WORK TO COMPLETE: Please return only the lines from the one showing "Task: Click the Promouvoir button" to the end of the entries, keeping both ends and dropping every picture.

DATA SHOWN:
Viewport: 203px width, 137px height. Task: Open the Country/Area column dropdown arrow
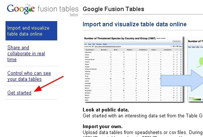click(x=94, y=50)
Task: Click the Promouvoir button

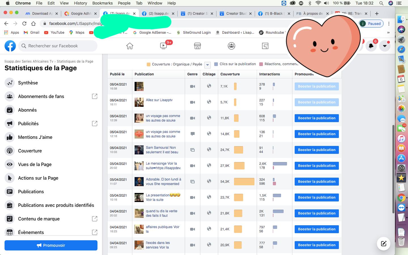Action: pyautogui.click(x=51, y=245)
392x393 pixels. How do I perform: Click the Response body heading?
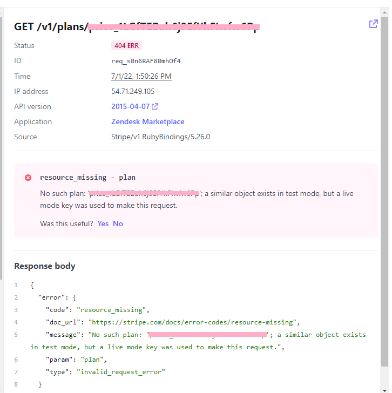point(45,266)
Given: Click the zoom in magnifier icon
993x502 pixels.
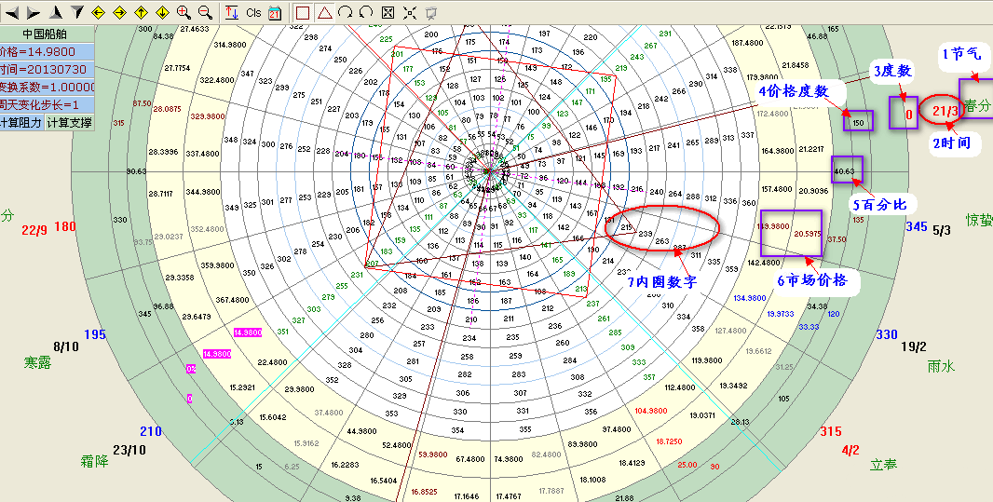Looking at the screenshot, I should point(184,12).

RESULT OF THE TASK:
Task: Click the Promouvoir button

Action: pyautogui.click(x=51, y=245)
392x393 pixels. How do I perform: Click the Response body heading?
point(45,266)
Given: Click the zoom in magnifier icon
993x502 pixels.
Looking at the screenshot, I should point(184,12).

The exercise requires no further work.